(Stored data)
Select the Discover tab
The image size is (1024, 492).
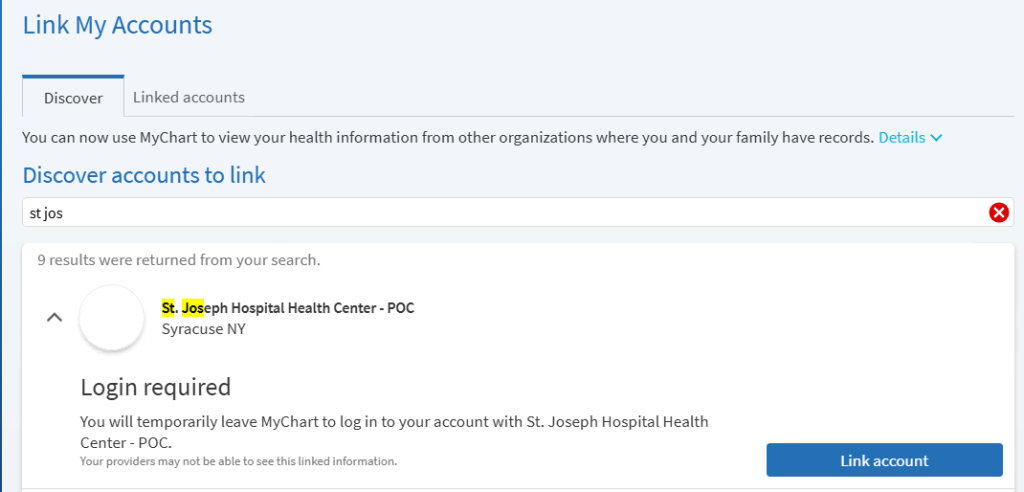[73, 98]
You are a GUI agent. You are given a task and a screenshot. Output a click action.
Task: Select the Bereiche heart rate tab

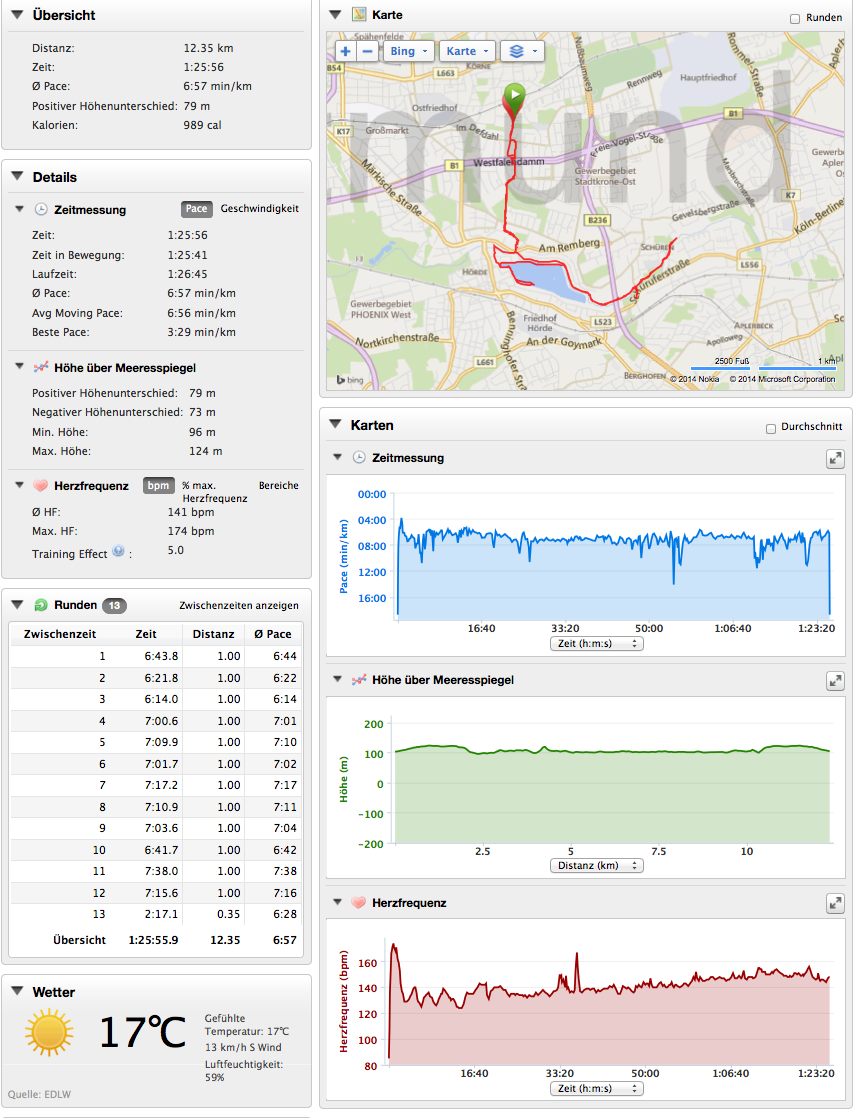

▸ **EXERCISE DIRECTIONS**:
Return every line of the data above exactly, and omit all pictures.

▸ **EXERCISE RESULT**:
Select the Discover tab
The image size is (1024, 492).
[73, 98]
You are a GUI agent. You are given a task and a screenshot. Output a click action.
Task: Select the Bereiche heart rate tab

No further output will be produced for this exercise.